Intercept: as milícias assumiram o controle do Rio de Janeiro

 
No The Intercept
 
Tá tudo dominado
 
 
por Cecília Oliveira, Maria Isabel Couto, Renata Hirota, Sérgio Spagnuolo
UM FUNK QUE VIRALIZOU em 2012 foi o prenúncio do que aconteceria ao Rio de Janeiro de hoje: “A cidade é nossa! Tá tudo dominado! Eu sou do bonde do Morcego!” A letra, que enaltece a poderosa Liga da Justiça – grupo criminoso comandado por Ricardo Teixeira da Cruz, o Batman – já antevia o tamanho que as milícias teriam no jogo de tabuleiro do poder paralelo da cidade.

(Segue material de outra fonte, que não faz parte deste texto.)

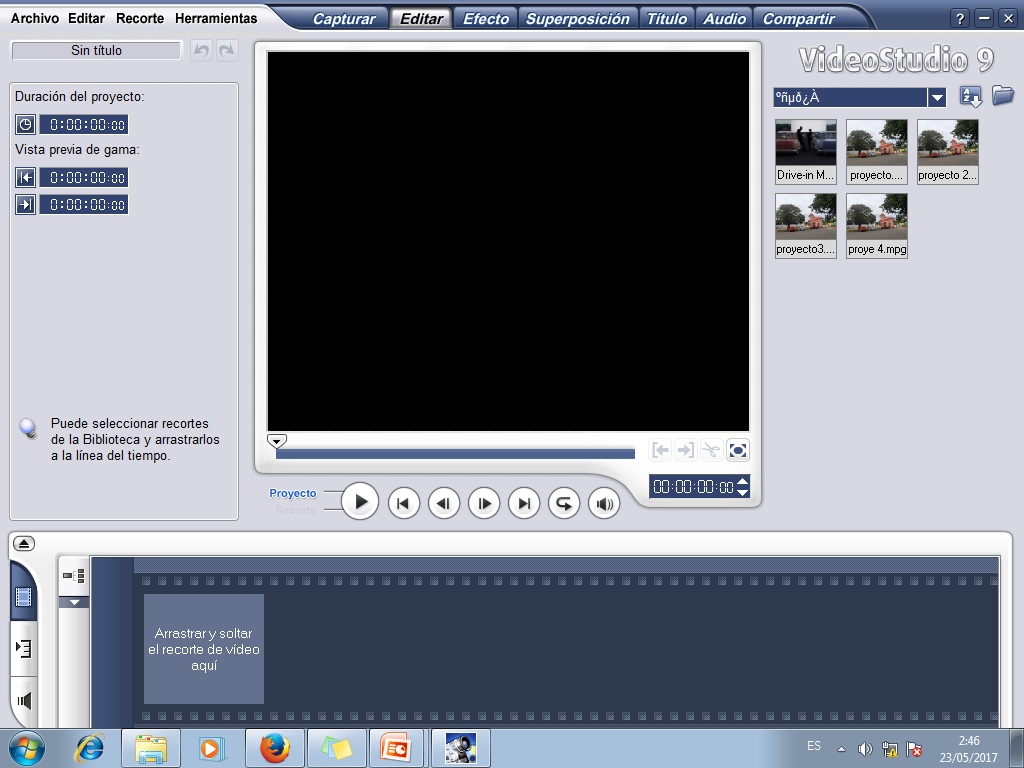Switch to storyboard view icon

24,597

Na metrópole do Rio, os grupos comandados por policiais, bombeiros, vigilantes, agentes penitenciários e militares, fora de serviço ou ainda na ativa, aterrorizam a população mais do que os históricos senhores do tráfico como o Comando Vermelho.

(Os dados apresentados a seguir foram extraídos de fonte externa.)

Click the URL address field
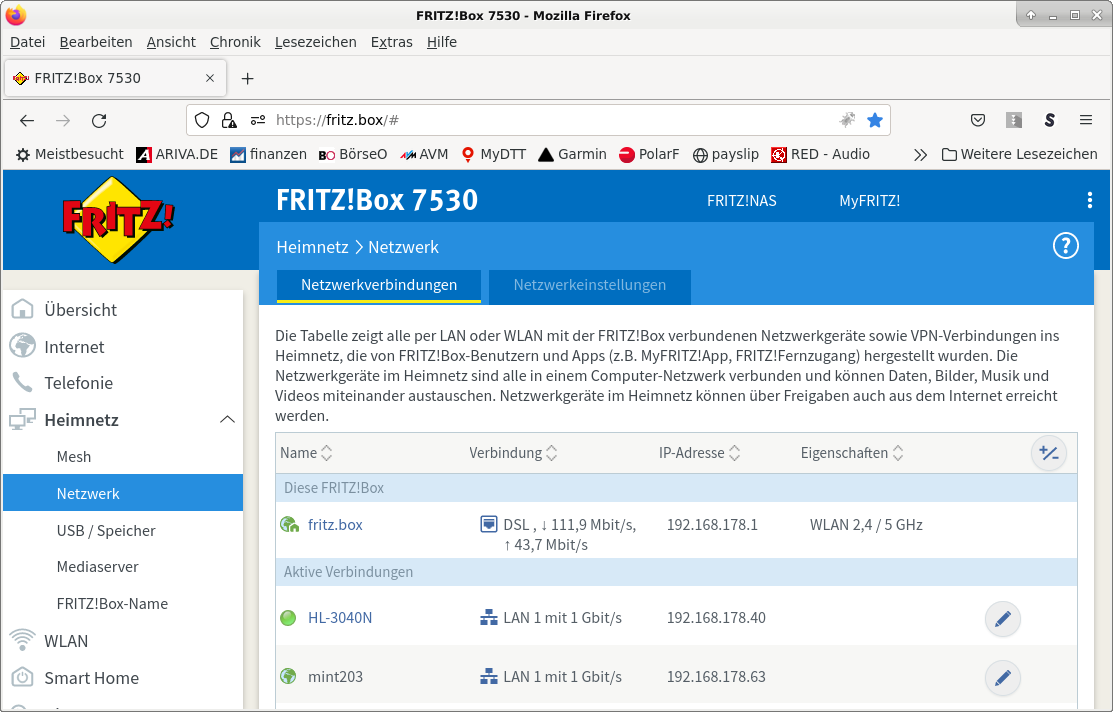Image resolution: width=1113 pixels, height=712 pixels. pos(554,120)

Um levantamento inédito feito pelo The Intercept Brasil, com base em informações obtidas com exclusividade do Disque Denúncia, mostra que, das 6.475 ligações anônimas que o serviço recebeu em 2016 e 2017 – referentes às atividades de traficantes e paramilitares na capital –, 65% delas denunciam milicianos. Como não há dados sistematizados pelo governo sobre o avanço das milícias no Rio, o volume de denúncias – analisadas por palavras-chave – são o mais forte indicativo dos caminhos do crime organizado.